How much of transgression and wrongdoings committed as a minor can you forgive in your own personal relationships?


  • Not about how the legal system should treat the minor criminals


    Just about how you personally feel about someone you might have a personal relationship with who as committed crimes as a minor.



    What kinda of crimes would you be able to overlook and what is sth you wont be able to get over and it will stop you from forming a personal attachment to the said person.



    Read the example I got from reddit under the spoiler for reference





    Redditor were on two opposite sides. Some thought she and government have no right to judge and control relationships of a minor, even if the said minor has committed crimes. On the other hand people were like you are absolutely out of your mind to even be in a relationship with a man who still defensive of their sons behavior.


    What do you think?

  • If I were that lady I wouldn't be asking reddit, I would just be leaving that person. Anyone who makes excuses/defends SA no matter the age of the person is really not someone to stay with.


    I think for me it would be petty crimes like stealing a candy bar as a child I could forgive because it's nothing serious, but serious crimes, assault, SA, etc, I couldn't do it. Even drink driving I would really not trust that person.

    Like how could she possibly think it's OK to put her two young kids in that situation?


    I read in an update that father of her children is taking her to court over this and suing for full custody

  • Exactly. At 11 and committing SA, with a father who is basically telling him he did nothing wrong (that's how I see the defensiveness, maybe I'm wrong), and the fact that he's breaching his probation and no one is taking any action.


    She should be done for child endangerment if she moves in with the kids. I hope father gets full custody and keeps them safe.

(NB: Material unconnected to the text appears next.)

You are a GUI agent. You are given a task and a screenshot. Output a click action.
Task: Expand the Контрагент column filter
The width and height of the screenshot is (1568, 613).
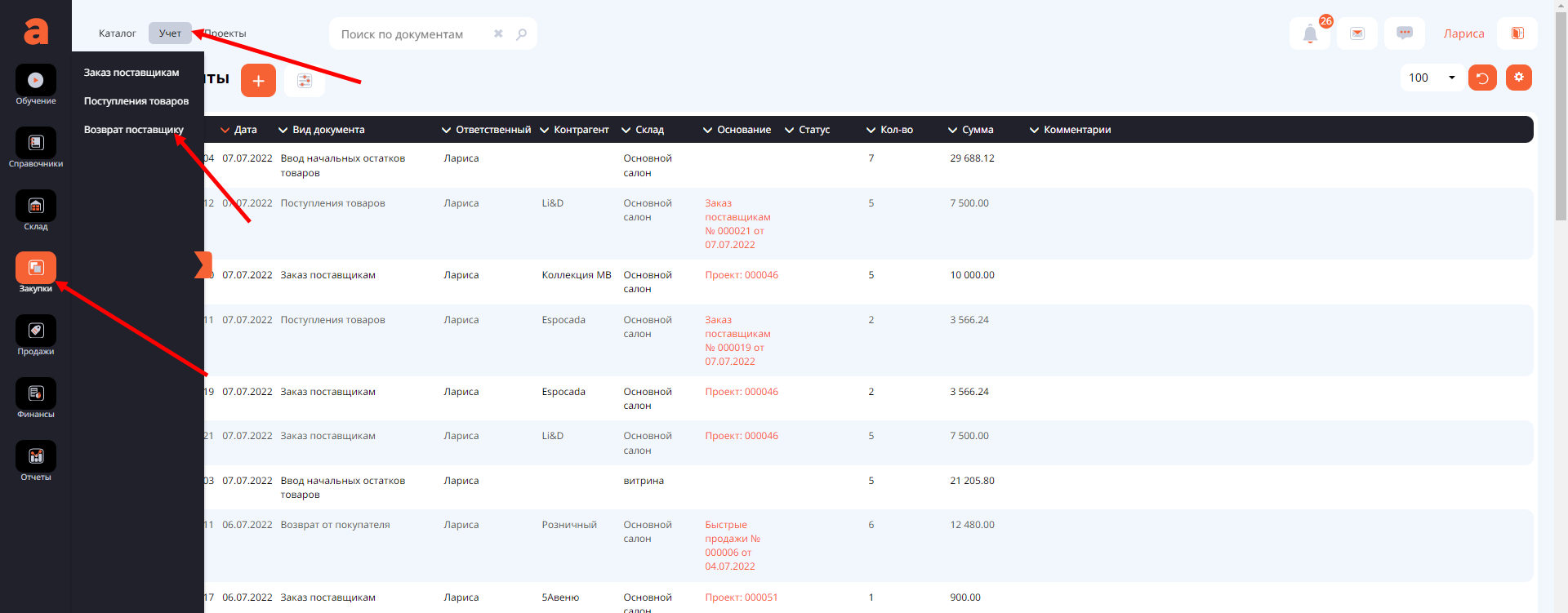point(545,131)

    I mean, an SO of three days though, already moving in and planning to get married, and unsure if moving in with someone who commits a gangr..e and a father who defends it. She doesn't sound like the most stable person anyway

    Oh shoot that was a typo


    3 years


    That makes it more sketch bc the guy hid the situation during their 3 year relationship

  • It would not be a good idea for her to move in with him if he has kids that's done that. They're pretty serious offences and ones that could not be forgiven even as a minor. I would be questioning the parenting also.

  • I mean I would not form a relationship with that father if he's being defensive about that. I can't really think of a personal relationship of mine where the other person committed anything extreme but let's just say rape at any age is definitely unforgivable. So many other other wrongdoings that you would have to ask me on a case by case basis.

  • I'm a consequentialist meaning I look at the consequences of the action to judge the person who undertook them...


    so if you committed a wrong it would depend on the consequences of the action

    let's say you bullied someone and they took their own life - even though you might have had no malicious intent or you were a kid you caused someone's death

  • Murder, rape and severe bodily harm are unforgivable to me. Minor or not, I can never see myself being on good terms with anyone guilt of these crimes.


    The rest stuff, it depends on the severity of the crime, the actions of the person since conviction/punishment and whether I believe they have changed for the better.